Нельзя отпускать Смолу. Он не сдержит себя, завалит двух, третьего приведет сюда. Мы его допросим. Это в лучшем случае. В худшем – Смола завалит всех или же допрос никакой новой информации нам не даст. Мы перебьем чью-то игру и раскроем себя.
– Никуда ты не пойдешь, – сказал я. – Наблюдай за ними через прицел.
У нас давно так было принято: никто не имеет права уговаривать меня отказаться от своего решения. Мое решение было всегда окончательным и бесповоротным. Не могу сказать, что я никогда не ошибался и всегда принимал безупречные решения. Никогда не ошибаются лишь мертвецы. Тем не менее мое слово имело силу абсолютной истины, которая всегда оставалась вне сомнений. Такое правило делало нашу команду крепкой, как кулак, поддерживало в нас веру в победу и, в конечном итоге, сохраняло нам жизнь.
Я вернулся на свое могильное ложе, расправил на песке куртку, которая служила мне подстилкой, лег на спину, лицом к огромному звездному небу, и тотчас почувствовал, как мне под лопатку впилось что-то твердое и острое.

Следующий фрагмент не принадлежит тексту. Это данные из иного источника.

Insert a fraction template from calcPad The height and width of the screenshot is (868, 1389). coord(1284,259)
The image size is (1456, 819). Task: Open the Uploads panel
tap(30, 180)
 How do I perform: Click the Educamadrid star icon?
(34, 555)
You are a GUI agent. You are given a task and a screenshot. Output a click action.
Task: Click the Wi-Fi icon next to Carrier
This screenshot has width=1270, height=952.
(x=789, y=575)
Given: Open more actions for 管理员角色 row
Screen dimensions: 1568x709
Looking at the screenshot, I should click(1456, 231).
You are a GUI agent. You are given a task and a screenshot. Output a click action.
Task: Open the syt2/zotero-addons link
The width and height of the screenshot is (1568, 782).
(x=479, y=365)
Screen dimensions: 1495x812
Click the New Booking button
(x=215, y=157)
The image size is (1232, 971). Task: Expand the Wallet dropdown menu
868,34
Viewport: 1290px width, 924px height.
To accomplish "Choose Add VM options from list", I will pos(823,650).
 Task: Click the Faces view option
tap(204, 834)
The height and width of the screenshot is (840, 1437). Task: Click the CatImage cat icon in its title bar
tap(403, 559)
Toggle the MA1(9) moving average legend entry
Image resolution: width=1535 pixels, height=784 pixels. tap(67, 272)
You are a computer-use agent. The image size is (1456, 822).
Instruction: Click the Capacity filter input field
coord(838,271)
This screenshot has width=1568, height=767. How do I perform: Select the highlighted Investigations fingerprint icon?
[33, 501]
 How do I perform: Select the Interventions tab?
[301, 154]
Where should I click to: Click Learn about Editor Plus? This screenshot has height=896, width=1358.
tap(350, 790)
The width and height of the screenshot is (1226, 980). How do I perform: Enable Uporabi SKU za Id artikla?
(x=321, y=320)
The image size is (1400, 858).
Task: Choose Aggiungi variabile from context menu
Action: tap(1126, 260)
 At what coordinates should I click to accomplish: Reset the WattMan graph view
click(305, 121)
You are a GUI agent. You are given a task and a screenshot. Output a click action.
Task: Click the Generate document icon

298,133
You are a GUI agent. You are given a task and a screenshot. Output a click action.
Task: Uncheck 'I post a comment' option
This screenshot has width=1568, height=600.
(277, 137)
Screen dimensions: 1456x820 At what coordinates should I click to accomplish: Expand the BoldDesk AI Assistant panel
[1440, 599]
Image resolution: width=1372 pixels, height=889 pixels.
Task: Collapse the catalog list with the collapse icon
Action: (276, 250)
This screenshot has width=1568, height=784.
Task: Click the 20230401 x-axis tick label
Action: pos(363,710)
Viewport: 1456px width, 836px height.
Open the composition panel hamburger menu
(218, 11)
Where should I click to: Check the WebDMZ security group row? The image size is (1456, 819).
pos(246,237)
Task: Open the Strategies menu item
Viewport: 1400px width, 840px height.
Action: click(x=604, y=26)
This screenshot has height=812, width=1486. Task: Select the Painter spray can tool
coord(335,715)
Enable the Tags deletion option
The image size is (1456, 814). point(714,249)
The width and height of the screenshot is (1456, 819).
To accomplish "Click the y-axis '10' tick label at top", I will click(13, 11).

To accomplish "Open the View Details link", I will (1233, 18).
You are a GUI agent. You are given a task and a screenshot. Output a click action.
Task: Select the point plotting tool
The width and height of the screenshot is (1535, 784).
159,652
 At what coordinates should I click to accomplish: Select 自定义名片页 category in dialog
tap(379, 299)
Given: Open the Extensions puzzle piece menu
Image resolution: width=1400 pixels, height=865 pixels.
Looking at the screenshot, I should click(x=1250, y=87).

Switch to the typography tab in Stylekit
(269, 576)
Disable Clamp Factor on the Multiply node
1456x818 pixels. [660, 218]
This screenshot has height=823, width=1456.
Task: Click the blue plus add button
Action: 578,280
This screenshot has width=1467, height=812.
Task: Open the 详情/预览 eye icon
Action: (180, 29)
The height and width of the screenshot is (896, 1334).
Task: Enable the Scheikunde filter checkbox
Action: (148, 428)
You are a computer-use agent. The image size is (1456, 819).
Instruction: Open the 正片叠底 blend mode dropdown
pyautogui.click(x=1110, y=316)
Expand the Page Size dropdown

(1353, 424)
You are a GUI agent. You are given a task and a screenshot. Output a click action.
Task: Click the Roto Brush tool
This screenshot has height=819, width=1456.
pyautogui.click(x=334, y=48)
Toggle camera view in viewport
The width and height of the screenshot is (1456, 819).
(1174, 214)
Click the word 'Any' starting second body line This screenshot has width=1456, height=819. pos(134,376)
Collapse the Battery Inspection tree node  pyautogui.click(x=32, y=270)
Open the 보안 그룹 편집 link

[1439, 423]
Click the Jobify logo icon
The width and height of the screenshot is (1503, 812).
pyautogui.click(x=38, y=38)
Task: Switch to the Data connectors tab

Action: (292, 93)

Я привстал, ощупал куртку. В ней лежал какой-то плоский предмет, ребро которого и причинило мне дискомфорт. Что это? В карманах вроде бы ничего подобного у меня не было. Маячок я, словно орден, носил на груди. Зажигалку хранил в кармане брюк.
Я проверил все карманы куртки. Ничего. Предмет, оказывается, лежал не в кармане, а был вшит внутри подкладки. По размеру он был раза в два больше крупной монеты и очень напоминал…
Торопясь развеять свои сомнения, я включил маячок, чтобы использовать его в качестве фонарика, и острым краем браслета от часов аккуратно распорол стежки подкладки. Мне на ладонь упал армейский жетон с резиновым кантом.
Я приблизил его к светящемуся маячку. На жетоне были выбиты слова и цифры. На первой строчке: Wilson. На второй: David. Еще ниже – ряд цифр и группа крови…
Лейтенант Дэвид Вильсон! Командир пропавшей три дня назад группы, которую разыскивают вертолеты «Апач».
Я дежурил последним – в самое трудное предрассветное время. Бойцы спали как убитые. Прозвучи где-то рядом чужая речь или даже чужие шаги – они проснутся и схватятся за оружие мгновенно. А я ходил по периметру нашей маленькой крепости, опускался на корточки перед каждым, ощупывал подкладки курточек – и никто не проснулся. Мозг спящих контролировал ситуацию, безошибочно определяя «свой – чужой».
Металлические жетоны с резиновым ободком были вшиты в куртки каждого из нас. Первой моей мыслью было, что нам дали чужое обмундирование, снятое с солдат пропавшей группы. Но сразу же отказался от этой версии. Американские солдаты не вшивают жетоны в куртки. Они носят их на шее. Значит ли это, что четверо пропавших американцев находятся в том плачевном состоянии, когда с них можно снять святая святых – личные жетоны?